I have a seven week old silkie cockerel and I want to introduce him to my 12 week old pullets yet there brutally attacking him. He fights back but there all gang up on him. I know it takes time but he's been in a make-shift fence and there perfectly fine. Am I doing it wrong or is there too much of an age difference.


----------



## powderhogg01 (Jun 4, 2013)

try putting him in the roost with them at night. really rhe best thing is to let him be. just like the boys in high school, the ladies will beat up on him. I would things progress unless they are harming him. He will find his manly side and handle those fights his own way


----------



## robin416 (Sep 8, 2013)

Try putting a girl in with him. The age difference is large enough that it could cause quite a few problems until he's got a buddy of some sort. 
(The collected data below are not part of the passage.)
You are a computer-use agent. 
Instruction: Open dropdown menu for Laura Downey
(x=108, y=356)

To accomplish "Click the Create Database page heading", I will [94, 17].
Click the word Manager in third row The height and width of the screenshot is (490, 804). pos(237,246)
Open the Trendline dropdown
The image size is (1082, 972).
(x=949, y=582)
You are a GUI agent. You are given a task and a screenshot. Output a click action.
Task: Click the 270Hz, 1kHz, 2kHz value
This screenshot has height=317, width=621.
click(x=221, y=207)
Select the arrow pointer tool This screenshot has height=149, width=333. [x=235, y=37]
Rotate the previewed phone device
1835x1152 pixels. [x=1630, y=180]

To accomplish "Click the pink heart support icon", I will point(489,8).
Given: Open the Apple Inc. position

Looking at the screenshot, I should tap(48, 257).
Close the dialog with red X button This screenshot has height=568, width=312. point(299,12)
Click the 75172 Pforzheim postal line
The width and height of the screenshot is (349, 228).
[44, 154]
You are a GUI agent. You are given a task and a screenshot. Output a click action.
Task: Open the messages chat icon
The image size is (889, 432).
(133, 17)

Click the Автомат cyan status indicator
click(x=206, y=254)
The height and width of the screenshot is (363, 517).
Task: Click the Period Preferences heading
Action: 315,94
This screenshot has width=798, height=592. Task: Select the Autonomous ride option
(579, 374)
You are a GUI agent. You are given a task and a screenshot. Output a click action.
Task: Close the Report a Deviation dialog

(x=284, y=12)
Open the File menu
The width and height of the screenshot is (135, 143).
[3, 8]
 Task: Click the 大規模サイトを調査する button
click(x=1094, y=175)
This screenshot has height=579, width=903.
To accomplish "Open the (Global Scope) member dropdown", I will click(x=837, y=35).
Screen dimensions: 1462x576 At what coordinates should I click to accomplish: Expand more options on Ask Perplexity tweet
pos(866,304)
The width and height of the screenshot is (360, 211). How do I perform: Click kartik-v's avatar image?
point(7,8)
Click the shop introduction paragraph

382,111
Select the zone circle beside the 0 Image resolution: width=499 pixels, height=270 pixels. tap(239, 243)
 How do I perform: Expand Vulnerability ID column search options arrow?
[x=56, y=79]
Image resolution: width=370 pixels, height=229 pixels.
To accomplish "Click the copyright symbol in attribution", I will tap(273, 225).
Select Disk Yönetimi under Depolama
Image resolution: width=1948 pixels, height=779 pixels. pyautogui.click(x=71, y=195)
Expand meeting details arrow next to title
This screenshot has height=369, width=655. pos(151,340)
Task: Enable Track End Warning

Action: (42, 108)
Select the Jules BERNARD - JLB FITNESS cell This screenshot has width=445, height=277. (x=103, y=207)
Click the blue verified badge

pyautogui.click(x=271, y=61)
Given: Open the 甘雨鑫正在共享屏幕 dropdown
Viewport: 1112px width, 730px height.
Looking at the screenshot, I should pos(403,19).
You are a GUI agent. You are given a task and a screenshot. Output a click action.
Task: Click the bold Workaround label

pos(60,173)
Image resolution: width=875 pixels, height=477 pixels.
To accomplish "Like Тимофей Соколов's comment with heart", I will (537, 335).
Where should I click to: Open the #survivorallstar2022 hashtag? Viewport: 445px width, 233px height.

Wait, how do you know he's a cockeral at seven weeks? And the others are pullets? Silkies are not that easily sexed.


----------



## itsmeeee (Jul 29, 2014)

The person I got him from only sold cockerels.


----------



## itsmeeee (Jul 29, 2014)

( I got him at a tractor supplies sale )


----------



## robin416 (Sep 8, 2013)

That bird is much too young to be sexed yet. Not saying its not but I raised Silkies, most of the time sexing doesn't happen until at least six months of age. 

Give the newbie a friend and keep them together for a while, then try releasing the two with the others.


----------



## itsmeeee (Jul 29, 2014)

Should the other be one of the other silkies I got?


----------



## itsmeeee (Jul 29, 2014)

Oh I forgot to mention it's only a couple that dislike him. And I have a picture of him so I'll let you decide if he is a he or she


----------



## robin416 (Sep 8, 2013)

Like I said, too young. It appears to be a non bearded, if you begin to see large wattles then you can be pretty certain its a male. 

You could also put him in with those that are not attacking and pull the ones out that are starting it. Then when they are settled and comfortable put the others back.


----------



## itsmeeee (Jul 29, 2014)

He has wattles I'll get a better pic tomorrow : D anyway I have him with four hens from your earlier advise and there all roosting together. Thank you.


----------



## robin416 (Sep 8, 2013)

They all have wattles. You can't see them but even that girl in my avatar has wattles, just very small ones. Non bearded Silkies have larger wattles than bearded ones do. The non bearded will have substantially larger wattles in the males compared to the females.


----------



## itsmeeee (Jul 29, 2014)

So I'll take a picture of the girl I own her wattle compared to his.


----------



## robin416 (Sep 8, 2013)

If its not the same age and even then its no guarantee see they all mature at different rates.


----------



## itsmeeee (Jul 29, 2014)

I'll get a pic...


----------